Le commissaire s’ébroua comme un cheval.

— Comment, le cœur net ? fit-il. Vous vouliez la violer ?

— Oh ! monsieur le commissaire…

— Enfin, expliquez-vous ! Quoi ? Qu’est-ce que vous entendez par votre cœur net ?

Et, sans me donner le temps de répondre, brusquement :

— Comment vous appelez-vous ? Et qu’est-ce que vous faites ici ?

Je le lui dis.

— Quel âge avez-vous ?

— Vingt ans !

— Et d’où venez-vous ?

Alors, je racontai mon pays, ma mère, monsieur Narcisse, mon petit chien Bijou, ma maladie, notre voyage à Paris, et les vieux amis de ma famille, et la terreur que j’avais eue, dès le premier jour, dans l’escalier de la maison meublée. Lorsque j’eus terminé mon récit :

— C’est bien curieux !… fit-il. Une jeune femme, mon Dieu, que vous l’ayez tuée, je ne l’excuserais pas, mais je le comprendrais. Dans la passion, on ne se connaît plus. Mais une vieille comme celle-ci ! Vous êtes donc fou ?

— Mais je ne l’ai pas tuée, monsieur le commissaire, criai-je de toutes mes forces.
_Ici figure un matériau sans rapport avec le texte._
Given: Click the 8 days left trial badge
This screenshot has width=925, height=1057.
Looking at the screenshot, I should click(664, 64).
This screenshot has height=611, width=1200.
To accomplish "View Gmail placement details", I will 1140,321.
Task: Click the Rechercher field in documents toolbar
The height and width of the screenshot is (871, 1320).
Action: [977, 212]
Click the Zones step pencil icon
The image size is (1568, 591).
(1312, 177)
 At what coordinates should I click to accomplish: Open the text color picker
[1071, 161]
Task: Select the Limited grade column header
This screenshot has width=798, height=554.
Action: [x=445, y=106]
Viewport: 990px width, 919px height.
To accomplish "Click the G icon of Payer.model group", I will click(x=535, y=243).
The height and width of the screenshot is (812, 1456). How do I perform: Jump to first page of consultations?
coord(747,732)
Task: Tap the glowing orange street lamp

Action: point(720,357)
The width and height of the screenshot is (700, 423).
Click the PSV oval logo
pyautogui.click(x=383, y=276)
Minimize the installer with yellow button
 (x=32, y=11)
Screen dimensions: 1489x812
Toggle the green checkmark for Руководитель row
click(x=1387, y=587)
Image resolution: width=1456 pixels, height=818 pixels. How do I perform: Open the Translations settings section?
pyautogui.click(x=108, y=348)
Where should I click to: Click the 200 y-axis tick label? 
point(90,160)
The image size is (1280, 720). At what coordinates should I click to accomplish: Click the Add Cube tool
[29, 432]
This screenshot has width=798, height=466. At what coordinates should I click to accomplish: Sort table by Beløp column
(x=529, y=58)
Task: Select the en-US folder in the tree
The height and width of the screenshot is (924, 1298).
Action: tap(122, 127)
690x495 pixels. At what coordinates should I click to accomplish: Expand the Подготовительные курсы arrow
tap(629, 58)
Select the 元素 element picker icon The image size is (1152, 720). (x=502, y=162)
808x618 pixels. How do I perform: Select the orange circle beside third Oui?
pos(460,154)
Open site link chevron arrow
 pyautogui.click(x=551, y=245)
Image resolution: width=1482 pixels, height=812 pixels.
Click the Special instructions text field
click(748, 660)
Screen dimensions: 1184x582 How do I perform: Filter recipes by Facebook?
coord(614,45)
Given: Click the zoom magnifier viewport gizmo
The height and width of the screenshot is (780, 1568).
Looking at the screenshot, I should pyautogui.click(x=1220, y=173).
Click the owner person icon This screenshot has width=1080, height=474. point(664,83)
Ce n’est pas moi qui l’ai tuée !

— Alors, qu’est-ce que vous me chantez depuis une demi-heure ? Qui est-ce qui l’a tuée ?…

— Je ne sais pas !

Le commissaire se leva, me prit par les épaules, me regarda fixement :

— C’est le camelot, hein ! Allons, dites-le !

— Mais non… je ne sais pas… je n’ai rien vu. Et c’est pour cela, monsieur le commissaire, que je voulais en avoir le cœur net !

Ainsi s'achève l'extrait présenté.